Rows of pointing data

* * *

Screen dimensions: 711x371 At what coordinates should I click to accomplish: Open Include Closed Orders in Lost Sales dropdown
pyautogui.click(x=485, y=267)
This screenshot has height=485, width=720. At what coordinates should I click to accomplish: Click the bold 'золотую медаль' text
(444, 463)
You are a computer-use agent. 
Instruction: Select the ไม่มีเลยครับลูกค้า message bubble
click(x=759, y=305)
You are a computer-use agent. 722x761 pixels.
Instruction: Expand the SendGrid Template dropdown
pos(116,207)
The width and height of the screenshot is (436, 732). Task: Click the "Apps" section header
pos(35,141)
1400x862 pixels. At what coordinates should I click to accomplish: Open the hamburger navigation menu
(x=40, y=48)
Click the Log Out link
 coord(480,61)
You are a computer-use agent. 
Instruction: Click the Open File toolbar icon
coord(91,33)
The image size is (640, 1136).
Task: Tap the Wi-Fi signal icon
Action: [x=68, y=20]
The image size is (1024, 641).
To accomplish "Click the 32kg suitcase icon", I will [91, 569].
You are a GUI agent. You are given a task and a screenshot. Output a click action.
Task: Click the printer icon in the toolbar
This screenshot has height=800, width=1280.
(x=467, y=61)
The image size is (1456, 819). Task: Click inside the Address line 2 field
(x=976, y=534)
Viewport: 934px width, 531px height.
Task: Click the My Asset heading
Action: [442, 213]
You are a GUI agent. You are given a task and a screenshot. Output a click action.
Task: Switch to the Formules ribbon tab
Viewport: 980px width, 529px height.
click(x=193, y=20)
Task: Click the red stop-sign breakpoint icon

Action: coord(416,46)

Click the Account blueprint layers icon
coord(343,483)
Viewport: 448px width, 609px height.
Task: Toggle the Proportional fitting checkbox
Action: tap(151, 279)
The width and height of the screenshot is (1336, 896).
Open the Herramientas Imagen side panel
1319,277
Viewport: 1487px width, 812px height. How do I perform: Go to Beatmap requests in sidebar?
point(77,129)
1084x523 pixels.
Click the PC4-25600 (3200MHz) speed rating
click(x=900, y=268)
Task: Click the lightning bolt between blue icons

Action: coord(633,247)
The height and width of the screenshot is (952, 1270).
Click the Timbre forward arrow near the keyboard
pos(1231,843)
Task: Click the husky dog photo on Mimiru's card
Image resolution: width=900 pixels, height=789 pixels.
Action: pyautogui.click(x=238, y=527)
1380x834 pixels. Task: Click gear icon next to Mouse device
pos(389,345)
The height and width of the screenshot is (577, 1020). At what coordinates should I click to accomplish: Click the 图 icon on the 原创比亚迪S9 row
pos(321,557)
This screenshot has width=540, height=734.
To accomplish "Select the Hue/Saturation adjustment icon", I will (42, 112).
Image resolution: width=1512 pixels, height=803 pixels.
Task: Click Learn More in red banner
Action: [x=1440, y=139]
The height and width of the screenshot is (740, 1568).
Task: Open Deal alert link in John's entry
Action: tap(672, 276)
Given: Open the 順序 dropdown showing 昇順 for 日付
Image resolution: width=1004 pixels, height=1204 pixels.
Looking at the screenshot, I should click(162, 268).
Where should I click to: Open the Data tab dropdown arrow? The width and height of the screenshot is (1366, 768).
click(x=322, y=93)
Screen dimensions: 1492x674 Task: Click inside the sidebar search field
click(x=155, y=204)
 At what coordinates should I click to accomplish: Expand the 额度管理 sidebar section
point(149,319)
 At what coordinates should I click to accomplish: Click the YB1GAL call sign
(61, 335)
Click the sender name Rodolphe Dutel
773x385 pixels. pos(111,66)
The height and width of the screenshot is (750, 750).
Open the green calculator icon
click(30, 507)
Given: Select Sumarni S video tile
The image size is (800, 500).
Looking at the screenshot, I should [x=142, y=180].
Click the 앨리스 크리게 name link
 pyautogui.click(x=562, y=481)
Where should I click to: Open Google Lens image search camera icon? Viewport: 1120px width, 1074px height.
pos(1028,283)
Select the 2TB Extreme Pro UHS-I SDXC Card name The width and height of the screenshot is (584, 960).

* * *

→ Task to carry out: Edit the lines above so that every "computer-use agent" becomes "desktop agent", and keep everything else the same.

→ Finished answer:
Screen dimensions: 711x371 At what coordinates should I click to accomplish: Open Include Closed Orders in Lost Sales dropdown
pyautogui.click(x=485, y=267)
This screenshot has height=485, width=720. At what coordinates should I click to accomplish: Click the bold 'золотую медаль' text
(444, 463)
You are a desktop agent. 
Instruction: Select the ไม่มีเลยครับลูกค้า message bubble
click(x=759, y=305)
You are a desktop agent. 722x761 pixels.
Instruction: Expand the SendGrid Template dropdown
pos(116,207)
The width and height of the screenshot is (436, 732). Task: Click the "Apps" section header
pos(35,141)
1400x862 pixels. At what coordinates should I click to accomplish: Open the hamburger navigation menu
(x=40, y=48)
Click the Log Out link
 coord(480,61)
You are a desktop agent. 
Instruction: Click the Open File toolbar icon
coord(91,33)
The image size is (640, 1136).
Task: Tap the Wi-Fi signal icon
Action: [x=68, y=20]
The image size is (1024, 641).
To accomplish "Click the 32kg suitcase icon", I will [91, 569].
You are a GUI agent. You are given a task and a screenshot. Output a click action.
Task: Click the printer icon in the toolbar
This screenshot has height=800, width=1280.
(x=467, y=61)
The image size is (1456, 819). Task: Click inside the Address line 2 field
(x=976, y=534)
Viewport: 934px width, 531px height.
Task: Click the My Asset heading
Action: [442, 213]
You are a GUI agent. You are given a task and a screenshot. Output a click action.
Task: Switch to the Formules ribbon tab
Viewport: 980px width, 529px height.
click(x=193, y=20)
Task: Click the red stop-sign breakpoint icon

Action: coord(416,46)

Click the Account blueprint layers icon
coord(343,483)
Viewport: 448px width, 609px height.
Task: Toggle the Proportional fitting checkbox
Action: tap(151, 279)
The width and height of the screenshot is (1336, 896).
Open the Herramientas Imagen side panel
1319,277
Viewport: 1487px width, 812px height. How do I perform: Go to Beatmap requests in sidebar?
point(77,129)
1084x523 pixels.
Click the PC4-25600 (3200MHz) speed rating
click(x=900, y=268)
Task: Click the lightning bolt between blue icons

Action: coord(633,247)
The height and width of the screenshot is (952, 1270).
Click the Timbre forward arrow near the keyboard
pos(1231,843)
Task: Click the husky dog photo on Mimiru's card
Image resolution: width=900 pixels, height=789 pixels.
Action: pyautogui.click(x=238, y=527)
1380x834 pixels. Task: Click gear icon next to Mouse device
pos(389,345)
The height and width of the screenshot is (577, 1020). At what coordinates should I click to accomplish: Click the 图 icon on the 原创比亚迪S9 row
pos(321,557)
This screenshot has width=540, height=734.
To accomplish "Select the Hue/Saturation adjustment icon", I will (42, 112).
Image resolution: width=1512 pixels, height=803 pixels.
Task: Click Learn More in red banner
Action: [x=1440, y=139]
The height and width of the screenshot is (740, 1568).
Task: Open Deal alert link in John's entry
Action: tap(672, 276)
Given: Open the 順序 dropdown showing 昇順 for 日付
Image resolution: width=1004 pixels, height=1204 pixels.
Looking at the screenshot, I should click(162, 268).
Where should I click to: Open the Data tab dropdown arrow? The width and height of the screenshot is (1366, 768).
click(x=322, y=93)
Screen dimensions: 1492x674 Task: Click inside the sidebar search field
click(x=155, y=204)
 At what coordinates should I click to accomplish: Expand the 额度管理 sidebar section
point(149,319)
 At what coordinates should I click to accomplish: Click the YB1GAL call sign
(61, 335)
Click the sender name Rodolphe Dutel
773x385 pixels. pos(111,66)
The height and width of the screenshot is (750, 750).
Open the green calculator icon
click(30, 507)
Given: Select Sumarni S video tile
The image size is (800, 500).
Looking at the screenshot, I should [x=142, y=180].
Click the 앨리스 크리게 name link
 pyautogui.click(x=562, y=481)
Where should I click to: Open Google Lens image search camera icon? Viewport: 1120px width, 1074px height.
pos(1028,283)
Select the 2TB Extreme Pro UHS-I SDXC Card name The width and height of the screenshot is (584, 960).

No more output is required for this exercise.